Trivellini, María Magdalena, Van der Molen, Silvina, Márquez, Federico
Hydrobiologia 2018 v.822 no.1 pp. 189-201
Mytilus, analysis of variance, asymmetry, geometry, habitats, littoral zone, models, morphometry, mussels
Fluctuating asymmetry (FA) consists of random deviations from perfect symmetry, and it is a useful trait to monitor developmental stability and ecological stress. The principal goal in this work was to study shell shape FA in Mytilus platensis as a measure of stress of living in intertidal wild areas compared to subtidal cultured ones. Shell shape asymmetry was studied by geometric morphometrics using landmarks and semilandmarks from internal and external anatomical structures. We analyzed FA comparing shell shape from 452 individuals living at different habitats (intertidal rocky shores vs. subtidal longlines) in two Patagonian sites.

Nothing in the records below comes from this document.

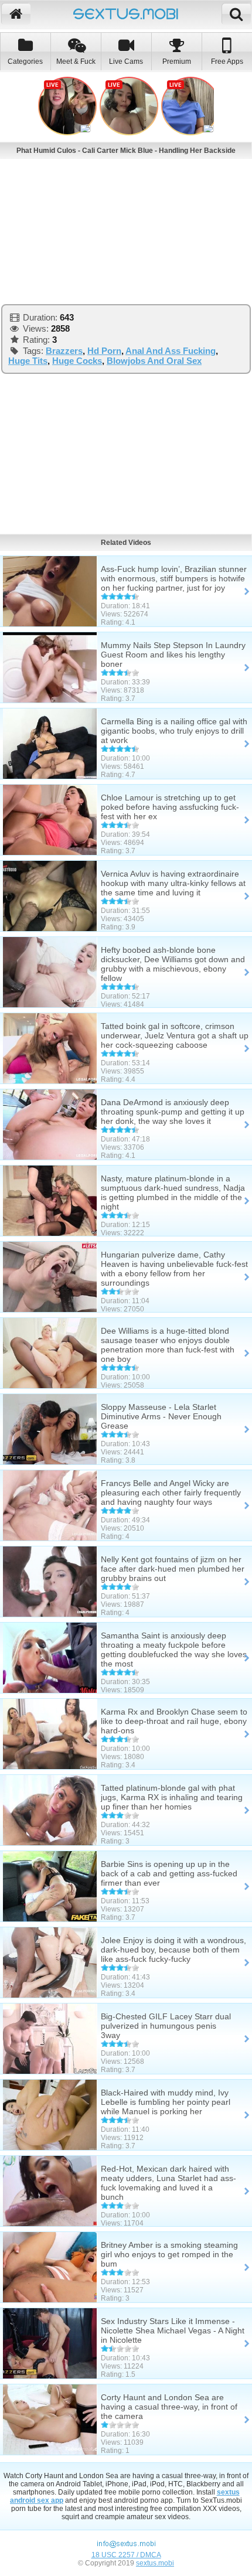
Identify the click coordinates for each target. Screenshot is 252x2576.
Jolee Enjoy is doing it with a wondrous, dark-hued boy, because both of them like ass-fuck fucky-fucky (173, 1950)
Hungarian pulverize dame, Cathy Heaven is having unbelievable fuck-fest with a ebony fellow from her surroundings (174, 1268)
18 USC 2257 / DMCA (126, 2555)
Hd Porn (104, 351)
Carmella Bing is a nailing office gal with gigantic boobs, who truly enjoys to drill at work (174, 731)
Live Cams (126, 61)
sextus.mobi (155, 2563)
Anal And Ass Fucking (170, 351)
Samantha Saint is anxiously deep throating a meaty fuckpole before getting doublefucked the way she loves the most (174, 1649)
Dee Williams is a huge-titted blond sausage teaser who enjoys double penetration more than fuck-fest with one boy (167, 1345)
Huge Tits (27, 361)
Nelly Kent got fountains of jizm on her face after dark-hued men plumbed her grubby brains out (172, 1569)
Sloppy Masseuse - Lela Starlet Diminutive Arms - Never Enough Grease (161, 1416)
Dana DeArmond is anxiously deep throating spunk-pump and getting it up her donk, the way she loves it (172, 1112)
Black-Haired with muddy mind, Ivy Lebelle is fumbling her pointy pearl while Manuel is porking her (165, 2102)
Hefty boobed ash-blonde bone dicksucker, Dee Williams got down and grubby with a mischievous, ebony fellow (173, 964)
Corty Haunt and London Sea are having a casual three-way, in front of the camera (169, 2407)
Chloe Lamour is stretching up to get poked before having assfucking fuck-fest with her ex (170, 807)
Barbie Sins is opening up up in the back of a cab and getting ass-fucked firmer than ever (169, 1873)
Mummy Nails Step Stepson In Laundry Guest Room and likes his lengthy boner (173, 654)
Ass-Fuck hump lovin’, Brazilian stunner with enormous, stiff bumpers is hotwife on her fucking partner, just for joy (174, 578)
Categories (25, 61)
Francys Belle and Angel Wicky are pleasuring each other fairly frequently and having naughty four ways (171, 1492)
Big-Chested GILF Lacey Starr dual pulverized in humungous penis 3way (166, 2026)
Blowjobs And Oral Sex (154, 361)
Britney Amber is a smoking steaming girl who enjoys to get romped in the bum (169, 2254)
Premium (176, 61)
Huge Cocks (77, 361)
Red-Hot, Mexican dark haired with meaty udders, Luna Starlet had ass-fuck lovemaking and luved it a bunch (168, 2183)
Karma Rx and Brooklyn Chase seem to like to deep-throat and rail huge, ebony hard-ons (174, 1721)
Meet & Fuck (76, 61)
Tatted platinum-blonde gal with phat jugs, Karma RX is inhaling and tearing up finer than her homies (172, 1797)
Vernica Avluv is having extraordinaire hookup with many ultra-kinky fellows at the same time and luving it (173, 883)
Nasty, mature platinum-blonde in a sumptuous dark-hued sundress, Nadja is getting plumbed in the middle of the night (173, 1192)
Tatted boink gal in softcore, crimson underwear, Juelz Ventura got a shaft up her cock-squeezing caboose (174, 1035)
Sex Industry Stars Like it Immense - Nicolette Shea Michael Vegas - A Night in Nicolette (172, 2330)
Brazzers (64, 351)
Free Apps (227, 61)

We predict that mussels living in the intertidal present higher levels of morphological alterations (i.e., FA) than those from the subtidal, where the environmental stress is lower. We based the asymmetry analysis on the FA scores from Procrustes ANOVA; all effects of the model were statistically significant. The Procrustes FA scores differed significantly between habitats: intertidal populations presented higher FA scores than subtidal ones. As predicted, shell shape in Mytilus platensis is influenced by the habitat and these differences add evidence to the fact that FA is a suitable measure of developmental instability, indicating the inability of species to buffer stress in its developmental pathways.